I learned not to get too attached to a game title, so I do not think it is important in a pitch. A codename, work-in-progress title will suffice. But the one immensely important thing is the promo art. By promo art, I do not mean a mock screenshot. By promo art, I mean art that conveys the emotions and tone of a game.
It is much easier to sell a game idea that has good promo art. It can be costly to develop – a professional illustrator will create one anywhere between two weeks and two months – depending on the complexity, number of characters, and more. All in all, I think it’s a worthy investment for a AA game that tries to get millions of euros in investment. But, it might not be worth it for a small indie project. The thousands of dollars promo art might cost could be spent on something else. Video games are a very visual medium, so it helps immensely if you can pitch not only with words but also with art.
A good example of suggestive promo art is Ark: Survival Evolved:
It’s a matter of opinion whether it’s an amazing piece of art, but it describes the game well. Lady with a machine gun riding a dinosaur with sci-fi buildings in the background. This art speaks volumes about the game, adds a brief, visual description of what you do in the game, and shows what the USP is. With this kind of promo art, you are golden.
A logline from the Save the Cat! is also often referred to as an elevator pitch, which got its name from when you’re in an elevator with a high-level executive, and you want to pitch them your idea, you have about 30 seconds, so you need a clear and concise way to do it.
While I know that such situations happen in real life, I would not count on it. In a normal business environment, you will often find you have a short amount of time to pitch an idea. Your idea will normally be pitched to a very busy and easily distracted person. This could be a meeting with a busy CEO or a tired developer. Either way, communicating your idea in such a way is crucial, and it takes time to practice it. So practice whenever you have the chance, on your friends, on your co-workers, and others. Always remember Practice. Your. Pitch.
Once we know why we want to pitch something and how we will pitch it, we can finally focus on what we are going to pitch. Like I mentioned in the beginning, it is about the game and who and will be creating it and how. You need a great idea and a great execution plan; one without the other will not work.
To be able to convey a game idea, first, we need to clearly define it for ourselves. What constitutes a game idea? Most games are not single mechanic gimmicks. Even if they are, implementing and iterating on that single mechanics means dozens or hundreds of mini decisions that need to be made along the way. The ideas can evolve into drastically different products, depending on the execution.
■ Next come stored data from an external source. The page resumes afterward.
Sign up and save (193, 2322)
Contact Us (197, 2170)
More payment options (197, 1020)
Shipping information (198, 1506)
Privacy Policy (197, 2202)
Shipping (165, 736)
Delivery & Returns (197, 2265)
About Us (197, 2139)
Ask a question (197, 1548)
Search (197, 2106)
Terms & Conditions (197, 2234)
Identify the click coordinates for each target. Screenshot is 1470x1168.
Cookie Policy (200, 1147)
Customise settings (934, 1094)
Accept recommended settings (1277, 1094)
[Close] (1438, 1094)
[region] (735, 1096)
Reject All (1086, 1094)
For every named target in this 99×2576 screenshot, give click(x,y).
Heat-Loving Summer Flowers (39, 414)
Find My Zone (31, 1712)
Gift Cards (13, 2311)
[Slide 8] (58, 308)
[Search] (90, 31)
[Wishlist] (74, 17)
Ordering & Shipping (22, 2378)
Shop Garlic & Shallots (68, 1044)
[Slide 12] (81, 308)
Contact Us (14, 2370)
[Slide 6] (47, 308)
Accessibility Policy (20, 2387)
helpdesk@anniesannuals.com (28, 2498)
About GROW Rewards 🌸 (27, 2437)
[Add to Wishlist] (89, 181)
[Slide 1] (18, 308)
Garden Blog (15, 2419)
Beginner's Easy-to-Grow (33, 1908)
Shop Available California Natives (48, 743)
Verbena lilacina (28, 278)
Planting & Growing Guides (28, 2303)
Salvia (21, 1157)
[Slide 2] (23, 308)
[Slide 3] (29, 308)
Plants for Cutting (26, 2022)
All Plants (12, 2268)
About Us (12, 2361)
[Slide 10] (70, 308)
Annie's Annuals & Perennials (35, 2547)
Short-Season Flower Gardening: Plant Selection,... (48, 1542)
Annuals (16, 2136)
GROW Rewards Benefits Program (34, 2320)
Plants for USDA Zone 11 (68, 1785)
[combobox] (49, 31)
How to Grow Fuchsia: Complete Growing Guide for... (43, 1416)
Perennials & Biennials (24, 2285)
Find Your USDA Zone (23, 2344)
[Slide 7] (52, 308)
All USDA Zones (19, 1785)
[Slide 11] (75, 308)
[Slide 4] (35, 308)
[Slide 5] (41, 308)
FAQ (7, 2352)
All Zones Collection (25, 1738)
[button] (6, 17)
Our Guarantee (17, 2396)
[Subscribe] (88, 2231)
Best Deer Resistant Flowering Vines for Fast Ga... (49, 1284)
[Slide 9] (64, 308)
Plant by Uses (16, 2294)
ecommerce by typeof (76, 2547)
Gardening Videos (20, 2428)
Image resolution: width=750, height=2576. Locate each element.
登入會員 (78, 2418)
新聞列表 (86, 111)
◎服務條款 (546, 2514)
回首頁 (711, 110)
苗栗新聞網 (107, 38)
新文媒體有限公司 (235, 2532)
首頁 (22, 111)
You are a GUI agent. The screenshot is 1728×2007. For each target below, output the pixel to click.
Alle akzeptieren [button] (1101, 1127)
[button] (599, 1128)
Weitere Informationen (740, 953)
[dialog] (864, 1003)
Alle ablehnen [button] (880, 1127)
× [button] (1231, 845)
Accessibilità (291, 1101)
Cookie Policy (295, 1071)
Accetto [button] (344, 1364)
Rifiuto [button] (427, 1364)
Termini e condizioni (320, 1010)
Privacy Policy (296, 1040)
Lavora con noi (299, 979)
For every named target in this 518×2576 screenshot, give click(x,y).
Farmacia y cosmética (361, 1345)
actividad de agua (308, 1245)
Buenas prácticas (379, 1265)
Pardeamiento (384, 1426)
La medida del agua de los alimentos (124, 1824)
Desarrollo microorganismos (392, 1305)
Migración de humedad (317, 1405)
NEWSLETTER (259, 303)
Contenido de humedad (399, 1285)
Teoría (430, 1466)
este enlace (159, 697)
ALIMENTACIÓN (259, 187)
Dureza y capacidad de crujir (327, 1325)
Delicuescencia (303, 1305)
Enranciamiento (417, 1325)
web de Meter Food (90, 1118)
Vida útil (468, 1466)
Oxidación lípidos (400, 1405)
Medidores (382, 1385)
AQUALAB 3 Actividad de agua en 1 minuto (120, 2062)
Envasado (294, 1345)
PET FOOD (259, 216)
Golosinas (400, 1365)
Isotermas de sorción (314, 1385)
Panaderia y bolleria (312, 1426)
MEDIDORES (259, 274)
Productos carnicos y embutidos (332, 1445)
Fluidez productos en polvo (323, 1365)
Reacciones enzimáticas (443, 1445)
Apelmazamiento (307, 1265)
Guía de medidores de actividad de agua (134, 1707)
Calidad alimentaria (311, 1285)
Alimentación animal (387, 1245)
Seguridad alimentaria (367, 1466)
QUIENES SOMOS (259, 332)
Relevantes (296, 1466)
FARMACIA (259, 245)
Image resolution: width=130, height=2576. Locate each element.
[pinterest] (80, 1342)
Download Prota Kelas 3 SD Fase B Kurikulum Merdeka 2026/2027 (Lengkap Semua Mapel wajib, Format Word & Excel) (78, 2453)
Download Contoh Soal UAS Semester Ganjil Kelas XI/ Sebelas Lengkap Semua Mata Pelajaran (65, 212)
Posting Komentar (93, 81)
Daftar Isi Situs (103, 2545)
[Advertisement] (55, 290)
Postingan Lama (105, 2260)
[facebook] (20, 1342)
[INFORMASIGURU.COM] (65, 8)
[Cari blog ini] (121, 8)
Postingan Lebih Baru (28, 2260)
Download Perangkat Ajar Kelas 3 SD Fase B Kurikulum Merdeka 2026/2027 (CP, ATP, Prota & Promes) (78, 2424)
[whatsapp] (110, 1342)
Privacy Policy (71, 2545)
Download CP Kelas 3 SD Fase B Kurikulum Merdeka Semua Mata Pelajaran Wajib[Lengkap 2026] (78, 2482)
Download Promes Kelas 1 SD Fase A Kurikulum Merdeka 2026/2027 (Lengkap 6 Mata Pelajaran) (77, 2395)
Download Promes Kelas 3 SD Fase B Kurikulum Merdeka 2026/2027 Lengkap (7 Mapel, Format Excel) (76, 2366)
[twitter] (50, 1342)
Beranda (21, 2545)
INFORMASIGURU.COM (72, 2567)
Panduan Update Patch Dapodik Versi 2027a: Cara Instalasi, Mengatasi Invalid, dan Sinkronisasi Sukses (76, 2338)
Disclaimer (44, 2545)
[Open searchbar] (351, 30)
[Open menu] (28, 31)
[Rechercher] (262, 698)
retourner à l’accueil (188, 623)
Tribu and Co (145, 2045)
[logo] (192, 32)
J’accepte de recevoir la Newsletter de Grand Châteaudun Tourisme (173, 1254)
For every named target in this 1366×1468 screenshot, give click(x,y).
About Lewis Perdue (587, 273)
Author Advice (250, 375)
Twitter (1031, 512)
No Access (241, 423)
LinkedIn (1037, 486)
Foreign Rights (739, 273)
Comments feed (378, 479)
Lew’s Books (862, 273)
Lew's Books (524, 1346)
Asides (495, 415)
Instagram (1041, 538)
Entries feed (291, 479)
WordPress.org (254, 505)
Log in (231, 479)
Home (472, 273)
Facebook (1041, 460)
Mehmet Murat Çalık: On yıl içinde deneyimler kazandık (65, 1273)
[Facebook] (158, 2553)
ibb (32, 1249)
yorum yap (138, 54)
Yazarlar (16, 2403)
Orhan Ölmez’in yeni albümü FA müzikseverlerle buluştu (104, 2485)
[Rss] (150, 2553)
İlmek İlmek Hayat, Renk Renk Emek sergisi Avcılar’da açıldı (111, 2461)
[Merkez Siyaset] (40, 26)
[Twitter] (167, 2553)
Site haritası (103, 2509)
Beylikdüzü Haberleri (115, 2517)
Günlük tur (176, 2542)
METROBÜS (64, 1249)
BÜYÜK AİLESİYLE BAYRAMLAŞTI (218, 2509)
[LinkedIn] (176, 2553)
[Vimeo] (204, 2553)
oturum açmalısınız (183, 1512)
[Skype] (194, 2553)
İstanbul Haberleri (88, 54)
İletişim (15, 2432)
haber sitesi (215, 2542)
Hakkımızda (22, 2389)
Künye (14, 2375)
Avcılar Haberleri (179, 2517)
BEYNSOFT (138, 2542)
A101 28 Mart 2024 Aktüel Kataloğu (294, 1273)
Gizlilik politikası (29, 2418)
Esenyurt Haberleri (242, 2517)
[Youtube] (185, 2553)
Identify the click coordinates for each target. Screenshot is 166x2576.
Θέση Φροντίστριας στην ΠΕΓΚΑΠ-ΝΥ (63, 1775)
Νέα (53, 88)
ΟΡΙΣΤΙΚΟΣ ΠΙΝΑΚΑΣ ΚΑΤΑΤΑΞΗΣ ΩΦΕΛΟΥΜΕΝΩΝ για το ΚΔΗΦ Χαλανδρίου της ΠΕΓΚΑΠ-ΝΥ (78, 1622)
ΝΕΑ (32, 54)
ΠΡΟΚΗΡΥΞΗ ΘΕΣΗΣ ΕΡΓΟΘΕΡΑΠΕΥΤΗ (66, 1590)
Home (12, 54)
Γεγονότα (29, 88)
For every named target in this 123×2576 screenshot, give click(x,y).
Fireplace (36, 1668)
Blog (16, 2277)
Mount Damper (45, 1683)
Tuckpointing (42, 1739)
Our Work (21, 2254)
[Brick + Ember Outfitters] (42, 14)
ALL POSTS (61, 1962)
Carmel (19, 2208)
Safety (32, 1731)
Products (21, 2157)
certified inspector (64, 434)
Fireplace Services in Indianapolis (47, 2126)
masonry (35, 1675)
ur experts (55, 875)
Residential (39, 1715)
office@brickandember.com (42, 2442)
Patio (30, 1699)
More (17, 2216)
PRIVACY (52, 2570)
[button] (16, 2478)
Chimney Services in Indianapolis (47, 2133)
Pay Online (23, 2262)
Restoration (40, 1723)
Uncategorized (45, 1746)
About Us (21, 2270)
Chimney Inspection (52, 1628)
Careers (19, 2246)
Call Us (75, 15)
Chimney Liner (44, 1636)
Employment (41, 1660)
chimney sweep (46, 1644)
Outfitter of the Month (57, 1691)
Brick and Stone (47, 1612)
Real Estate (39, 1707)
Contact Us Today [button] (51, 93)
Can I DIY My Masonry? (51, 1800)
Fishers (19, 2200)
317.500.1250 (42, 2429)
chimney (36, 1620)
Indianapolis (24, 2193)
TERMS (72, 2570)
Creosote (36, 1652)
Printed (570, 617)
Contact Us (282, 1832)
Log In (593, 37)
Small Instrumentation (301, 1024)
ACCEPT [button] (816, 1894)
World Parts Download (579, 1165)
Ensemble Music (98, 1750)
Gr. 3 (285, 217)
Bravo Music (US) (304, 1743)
This is precisely why publishers are reluctant to sign a deal based on a pitch document. The decisions have not been made yet, there are many questions unanswered, and the risk is too great. Studios that do get funding based on a pitch usually have a track record showing that they know how to make those decisions and know how to execute an idea. Especially if it’s in the genre, they have experience in.
So how do you define what a game is before it exists? I don’t think you can. But what you can do is confine the future decision space. There are different names for those in game design; some call these confinement design pillars, others a creative box that limits the decision space. Either way, it’s a set of clear guidelines by which you decide if an idea fits your game vision.
Let us take the 2018 God of War, for example. The design pillars for that game are combat, exploration, and a relationship between Kratos and his son. If a system or a feature idea does not support any of those pillars, it should be scrapped from the game.
Such an approach to a game vision helps with building a mental picture of the game. Clearly defined game vision is nowhere near a clearly defined game design, but it allows us to imagine what the game will be about and to better understand the pitch.
From my perspective, the team is much more important than the idea. You can deliver a lousy pitch along the lines of “I want to create a 3rd person action-adventure game.” But if, for example, it’s Patrice Désilets saying it – the creator of Assassin’s Creed – you will listen carefully.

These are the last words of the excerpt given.